I would like to know that the method I am going to use is good enough, because rewriting will take too much time. So...

First I need to find the vertices and then sort them into polygons. To find the vertices I need to find the intersection of the planes (3 planes = 1 vertex). This mean 3^n tests for n planes(!!). I don't think so...

So I have to sort them in some way. I found out that if I could sort them I would reduce the number of test.

Thanks,
Quaternion.

Michail Bespalov
04-08-2001, 06:29 AM
Hi.
Here is method with n^2 time.

polygon{
numVertexes;
vector vertexes[];
}

for i in planes{
polygon = HugePolygonOnThePlane(plane_i);
for j in planes{
CutPolygonWithPlane(polygon,plane_j,frontPolygon,b ackPolygon)
polygon=backPolygon;
assume normal points outside of the brush.
}
}

Quaternion
04-08-2001, 07:08 AM
What do you mean by front and back polygons?

jwatte
04-08-2001, 07:24 AM
Michail,

Your algorithm is n^3 if you want the entire set of polygons, not just one polygon.

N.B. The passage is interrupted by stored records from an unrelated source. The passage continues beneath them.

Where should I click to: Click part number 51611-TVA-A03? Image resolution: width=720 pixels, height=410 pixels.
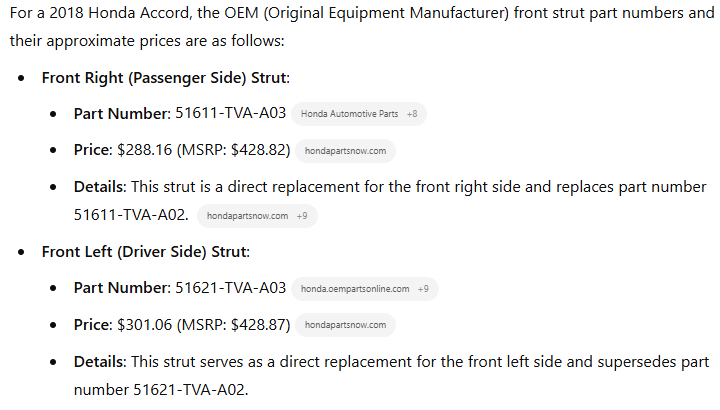point(230,114)
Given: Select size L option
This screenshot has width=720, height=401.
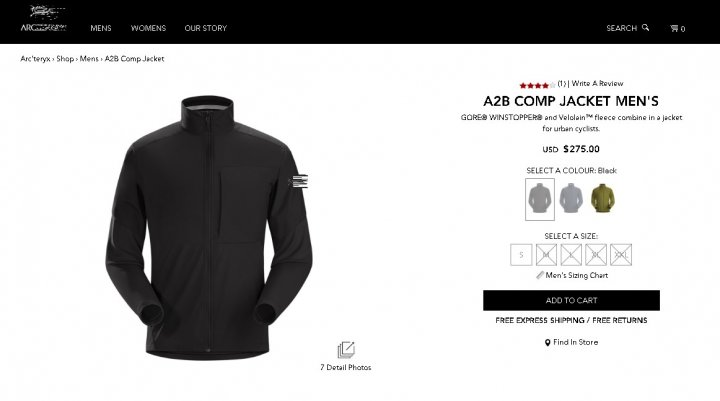Looking at the screenshot, I should tap(571, 254).
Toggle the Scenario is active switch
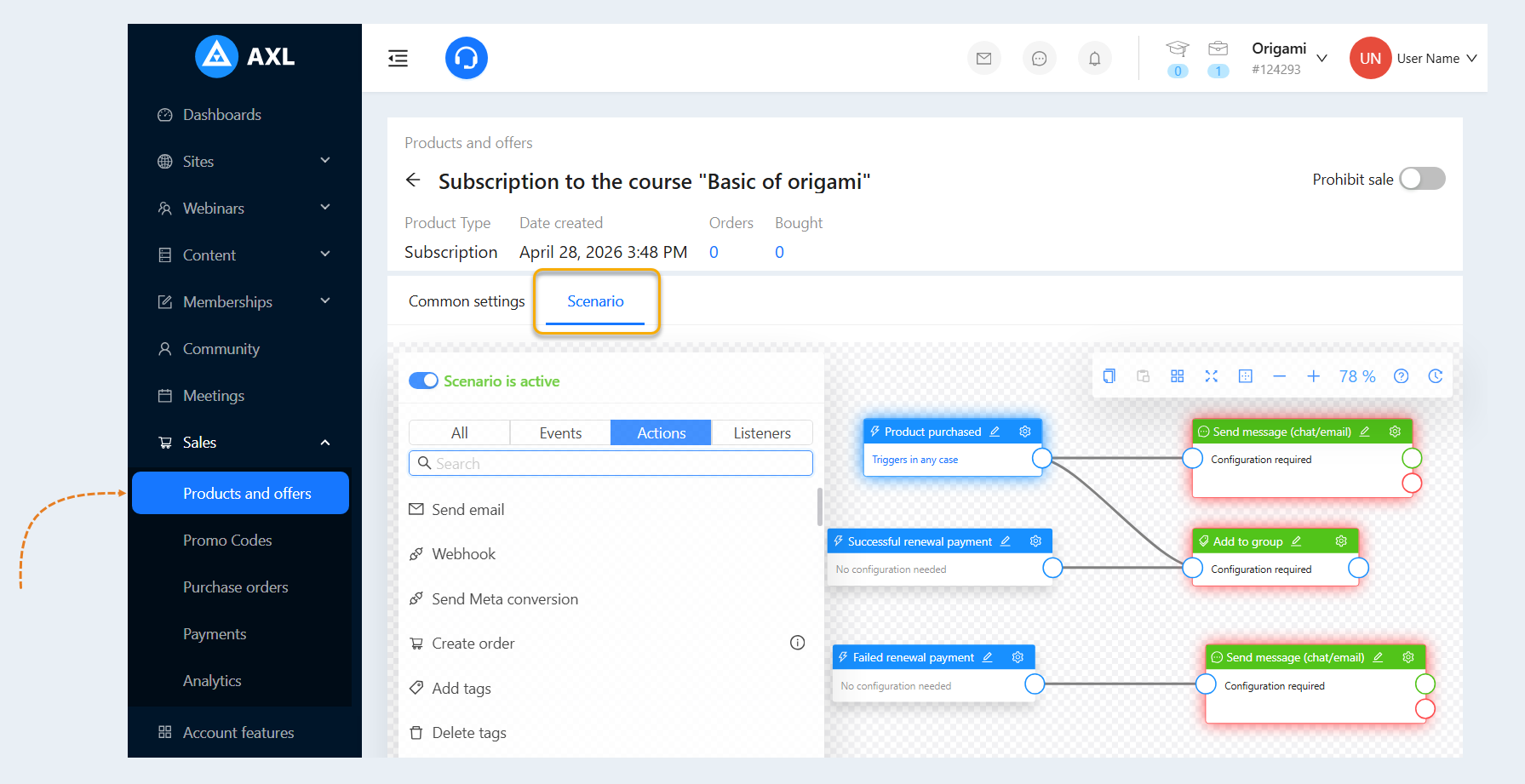 tap(423, 381)
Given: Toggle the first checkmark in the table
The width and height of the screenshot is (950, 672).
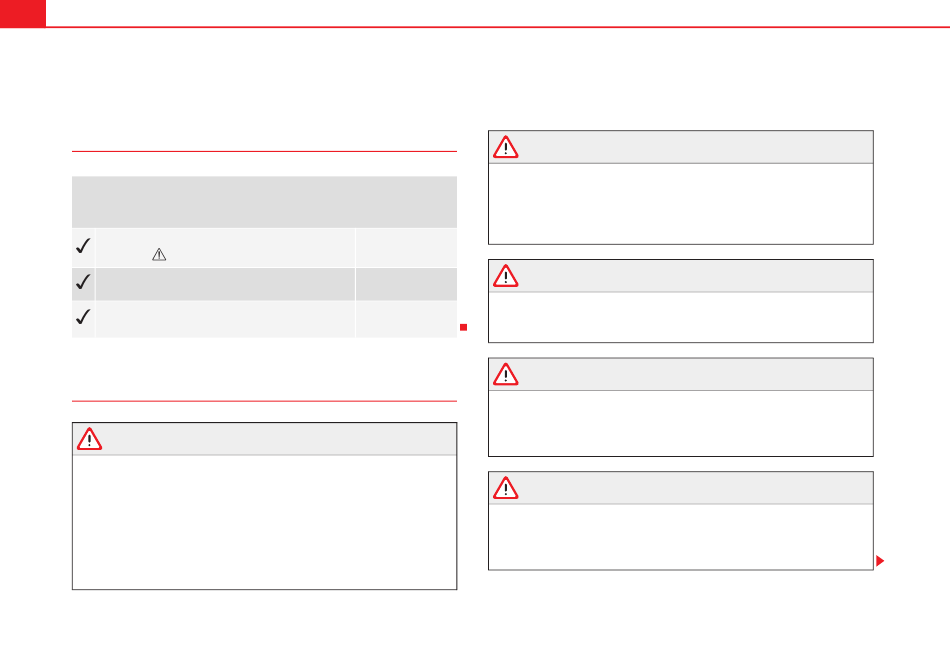Looking at the screenshot, I should pyautogui.click(x=84, y=245).
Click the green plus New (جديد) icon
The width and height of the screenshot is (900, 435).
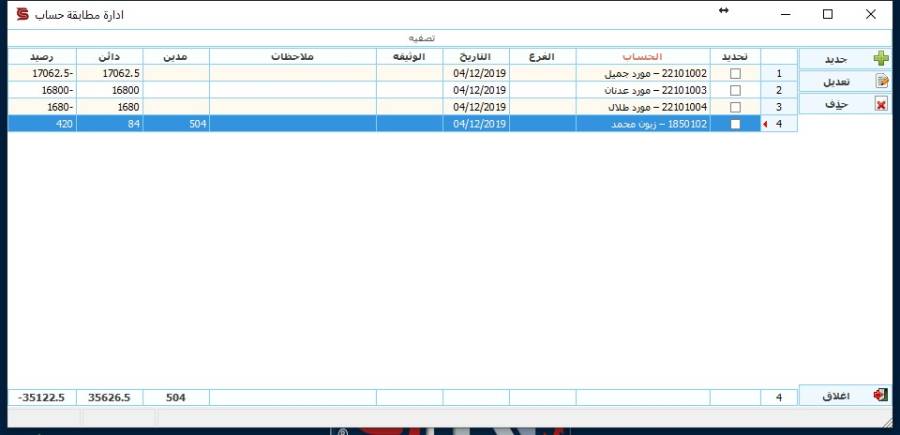881,59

Intersecting planes is a very direct visualization of what goes on inside a BSP tree, I think, so if you haven't already, put these planes into a BSP tree. Then, at data prepare time, you can calculate these polygons from the planes and store them in the same tree. This has the benefit of giving you the polygon to draw after you've used the BSP tree for visibility data.

Another way of doing it is storing information about which planes actually form the outline of the polygon or polygons on each plane, and for each polygon, walk that list.

DFrey
04-08-2001, 07:25 AM
Actually, the way you were going to do it should be fine. There are in fact nC3 intersections to perform to find all potential vertices. Some of those can usually be skipped quite early since if the normals of two of the planes to be intersected are parallel, the intersection can be skipped. After all potential points are found, then test each point to see if it is behind or on all the planes of the brush, if so keep it, else discard it. The points that remain are the real vertices. Next for each plane in the brush, use it to select the vertices in that plane, and if there are more than 2 vertices found in the plane, find an ordered winding among those vertices to make the face in that plane.

WhatEver
04-08-2001, 07:25 AM
If my limited knowlege on this subject is correct, then the front polygon would be on one side of the plane, and the back polygon would be on the other side of the plane. In other words, if a single polygon spans accross a plane, it's cut into front and back polygons.

Quaternion
04-08-2001, 08:15 AM
DFrey, that the exact way I meant to do that. But I meant to use a BSP tree in order to test each point if it inside or on the brush or outside of it.